AB2257, which was signed into law on Sept. 4, immediately added exemptions to AB5 for such professions as music industry workers, home inspectors, landscape architects and real estate appraisers. According to the National Law Review, there are now more than 100 exemptions to the original law, which codified a 2018 California Supreme Court decision that established the ABC test to determine if a worker is an employee or independent contractor.
Under the ABC test, all workers are considered employees unless the hiring business demonstrates that three factors are established:
A. That the worker is free from the control and direction of the hirer in connection with the performance of the work, both under the contract for the performance of the work and in fact.
B. That the worker performs work that is outside the usual course of the hiring entity’s business.
C. That the worker is customarily engaged in an independently established trade, occupation or business of the same nature as that involved in the work performed.
The controversial law affects a variety of industries, including trucking. Opponents say the B prong of the test makes it impossible to hire independent contractors.
And while many professions have received exemptions, trucking has not. Many within the industry have said the law would end the owner-operator model in the state.
Does AB5 target trucking?
Shortly after the law went into effect in January, the California Trucking Association received a preliminary injunction that blocked California from enforcing it against motor carriers. In March, the U.S. Court of Appeals for the Ninth Circuit denied a motion to halt the preliminary injunction.
On Sept. 1, the U.S. Court of Appeals for the Ninth Circuit heard oral arguments in the case to decide whether the injunction should remain in effect.

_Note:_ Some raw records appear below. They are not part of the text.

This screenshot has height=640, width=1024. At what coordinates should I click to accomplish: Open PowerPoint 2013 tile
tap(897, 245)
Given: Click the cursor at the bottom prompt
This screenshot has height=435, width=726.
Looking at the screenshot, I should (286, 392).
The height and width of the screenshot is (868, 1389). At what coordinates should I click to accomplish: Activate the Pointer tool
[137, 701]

The California Trucking Association claims the law is preempted by the Federal Aviation Administration Authorization Act of 1994, which prevents states from enforcing a law or regulation related to a price, route or service of motor carriers.
The state of California and the International Brotherhood of Teamsters contend that AB5 is a law of general applicability that doesn’t reference motor carriers and can’t be preempted by the F4A.

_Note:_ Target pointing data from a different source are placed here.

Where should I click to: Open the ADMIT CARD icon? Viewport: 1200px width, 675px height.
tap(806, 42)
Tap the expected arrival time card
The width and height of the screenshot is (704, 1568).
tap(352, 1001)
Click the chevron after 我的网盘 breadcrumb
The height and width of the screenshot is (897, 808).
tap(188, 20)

However, the California Trucking Association uses the dozens of professions exempted from the law as evidence that AB5 “specifically targeted” the trucking industry.

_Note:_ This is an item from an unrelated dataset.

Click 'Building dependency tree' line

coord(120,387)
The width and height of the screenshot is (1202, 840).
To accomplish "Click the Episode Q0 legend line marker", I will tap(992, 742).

Representing the CTA, attorney Andrew Tauber told the Ninth Circuit on Sept. 1 that the law does fall under the F4A.
“AB5 is not a law of general applicability,” Tauber said. “It contains numerous exceptions for numerous industries and professions categorically and contains other exceptions for other industries and professions that are conditionally available. It actually specifically targets the trucking industry.”
Tauber then referenced the bill’s author California Assemblywoman Lorena Gonzalez and her comments on the floor of the legislature regarding AB5 and the trucking industry.
“She says AB5 was designed to eliminate what she characterized as the ‘outdated’ model whereby motor carriers use independent owner-operators to deliver services to their customers,” Tauber said. “So it simply can’t be maintained on the record that this was a law of general applicability.”
In May, OOIDA filed an amicus brief with the Ninth Circuit in support of the California Trucking Association’s lawsuit.
In its brief, OOIDA established that owner-operators are a significant piece of the motor carrier industry, and large motor carriers will not be the only ones affected by the law.
“This court should not adopt the blinders that defendants urge,” OOIDA wrote. “AB5’s impact is not limited to large motor carriers, simply a matter of increasing the cost of doing business, or confined to California.
“Instead, for tens of thousands of interstate owner-operators and small-business motor carriers that regularly cross the California border small-business truckers critical to the interstate motor carrier industry AB5 could be fatal.”
The case is likely far from over and could eventually reach the U.S. Supreme Court.
Once the Ninth Circuit decides whether the preliminary injunction should stand, the case will likely be brought back to the U.S. District Court in Southern California to decide whether or not the injunction will be made permanent.
No matter what decision is made, it is expected that the case would then go back to the Ninth Circuit. After that, the losing party would likely petition the U.S. Supreme Court.